*Stored data:*
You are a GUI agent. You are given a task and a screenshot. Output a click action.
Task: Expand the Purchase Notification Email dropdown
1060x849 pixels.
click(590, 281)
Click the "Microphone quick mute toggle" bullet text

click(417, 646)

*Problem to solve:* Copy out every line of the material above, changing nothing.

*Response below:*
You are a GUI agent. You are given a task and a screenshot. Output a click action.
Task: Expand the Purchase Notification Email dropdown
1060x849 pixels.
click(590, 281)
Click the "Microphone quick mute toggle" bullet text

click(417, 646)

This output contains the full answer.